Monday, August 21, 2017

Companies vie for Mandalay airport tender

A view from the tarmac at Mandalay International Airport. (Supplied)A view from the tarmac at Mandalay International Airport. (Supplied)

From white elephant to regional transport hub: that’s the challenge for seven consortiums prequalified to tender for a contract to upgrade, operate and manage Mandalay International Airport as part of a public-private venture.

The Ministry of Transport’s Department of Civil Aviation announced the list of seven consortiums, selected from 16 applicants, in the Monday, December 17 edition of the state-run New Light of Myanmar.

The consortiums feature two to five companies, with at least one foreign and one Myanmar firm, and the seven were chosen based on “financial experience, experience record, qualified personnel and equipment resources”.

Among the companies seeking to win the tender are the operators of Munich, Dublin and Phnom Penh airports, along with many of the county’s most well-known construction firms, such as Htoo Construction and Asia World. Three firms linked to U Serge Pun are in the running across two consortiums, as are Shwe Than Lwin and Shwe Taung Development.

While the list contains a number of companies known for their close ties to the previous military regime, a Yangon-based civil aviation consultant told The Myanmar Times that the relative transparency of the tender process was a positive step forward for the Ministry of Transportation.

U Win Swe Tun, deputy director general of the Department of Civil Aviation, said the tender was fair because it had been managed by a consulting firm from Japan.

It is not known when the winner will be announced but U Win Swe Tun said the tender would “hopefully” be finalised by the start of the 2013-14 financial year, which begins on April 1.

The final selection process will be undertaken by a committee headed by Minister for Transport U Nyan Tun Aung.

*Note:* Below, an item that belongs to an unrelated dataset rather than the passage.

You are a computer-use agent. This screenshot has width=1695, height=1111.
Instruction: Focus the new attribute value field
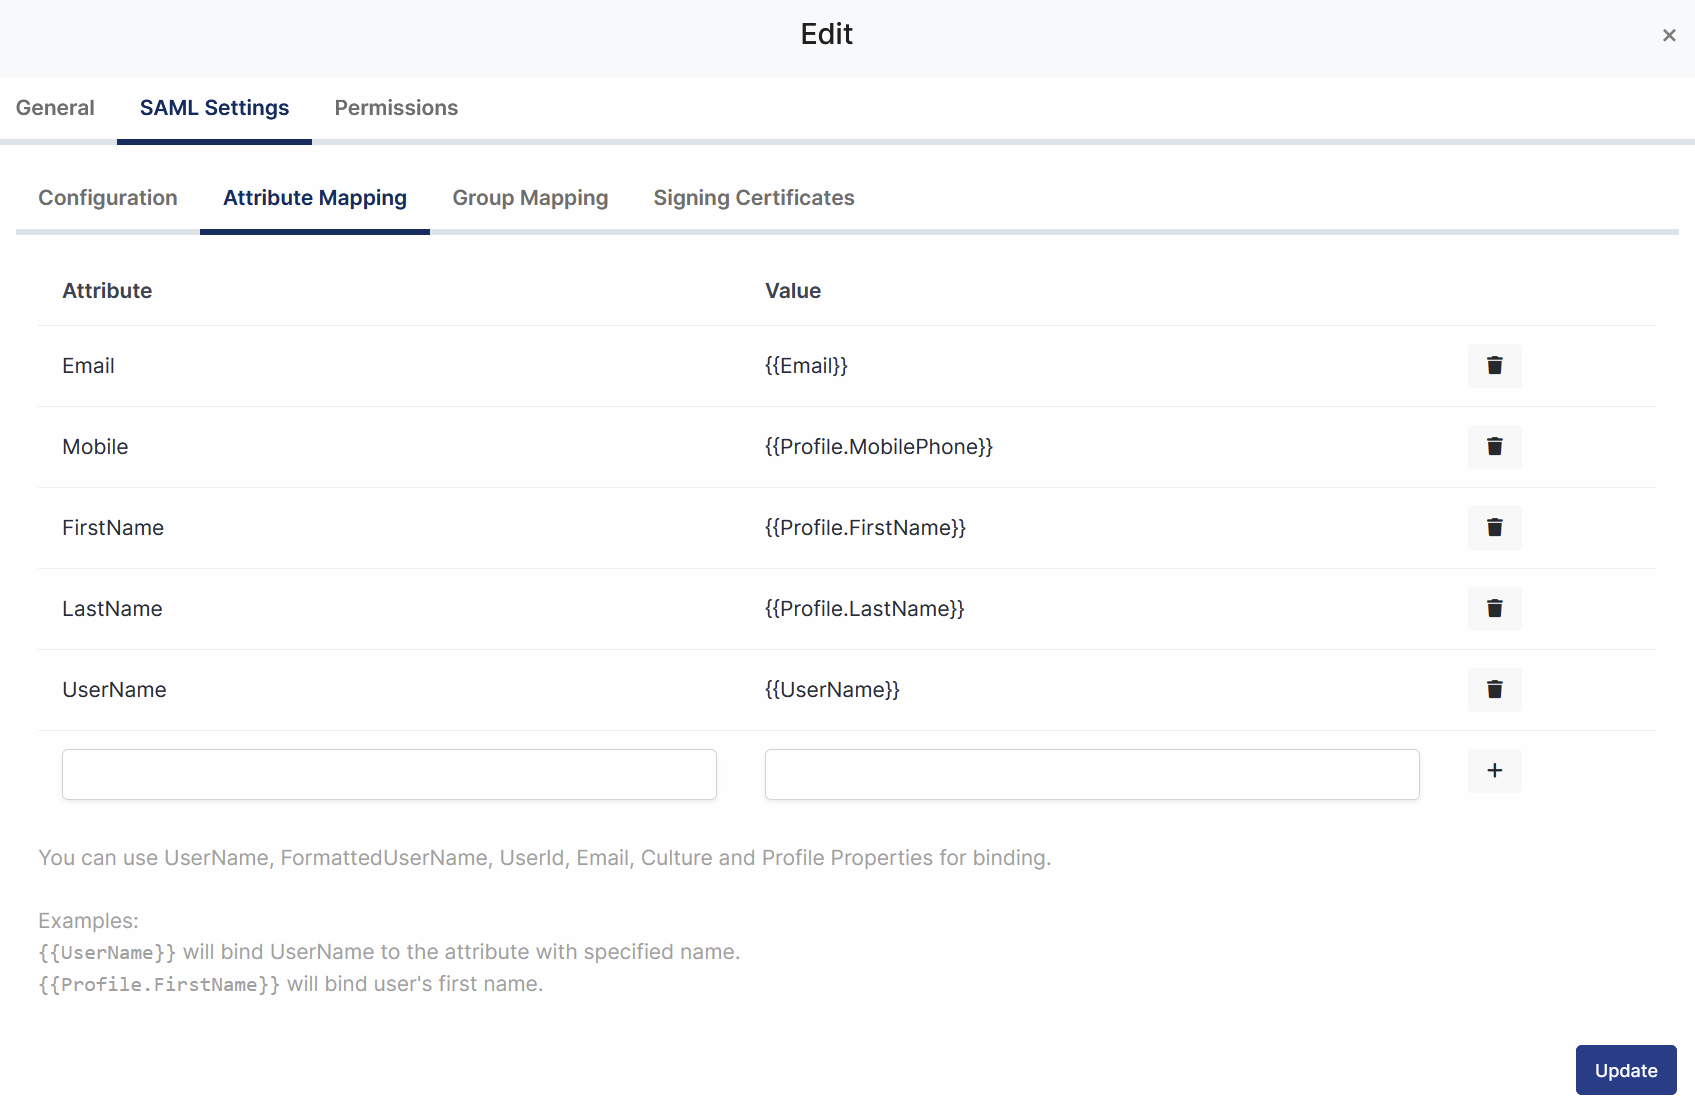[1092, 774]
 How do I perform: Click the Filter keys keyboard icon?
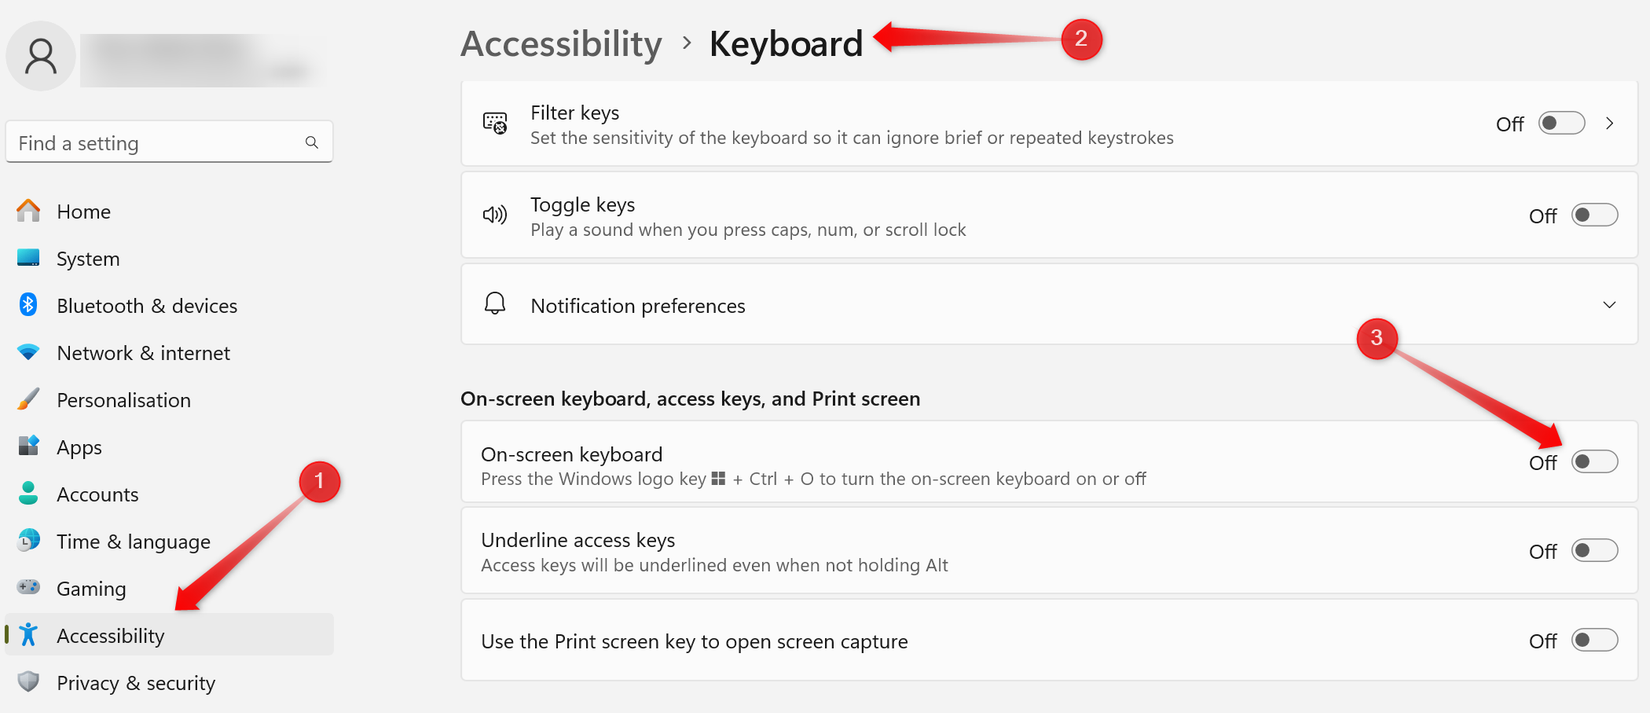[495, 122]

According to the government, Mandalay International Airport is capable of handling three million passengers a year but receives just a handful of international flights a week. While it was only completed in 2000, the airport already needs significant upgrades to its electrical and water systems, runway and runway lighting, according to the Department of Civil Aviation.

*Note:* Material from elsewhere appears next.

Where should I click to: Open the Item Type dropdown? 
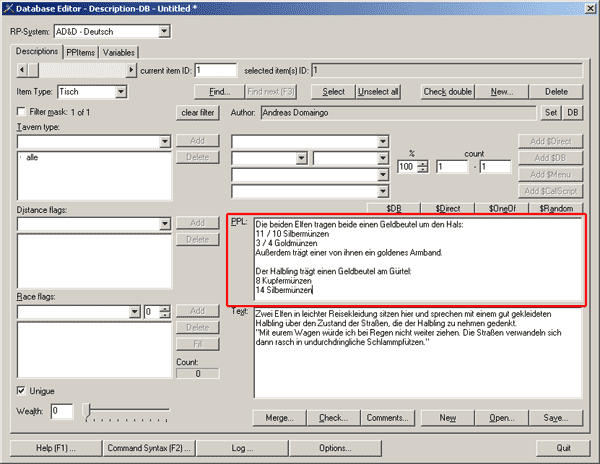[122, 92]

However, some argue it is in a position to benefit from both its geographically fortuitous location and Myanmar’s uptick of foreign visitors.

“In 10 years Mandalay could be a regional hub on level with Singapore or Bangkok,” the Yangon-based consultant said, noting that nearly 500 flights pass over Myanmar daily but never touch down.

According to the Asian Development Bank, international visitor arrivals were up by more than 25 percent in 2011, and the annual number of visitors is expected to top the one million mark this year.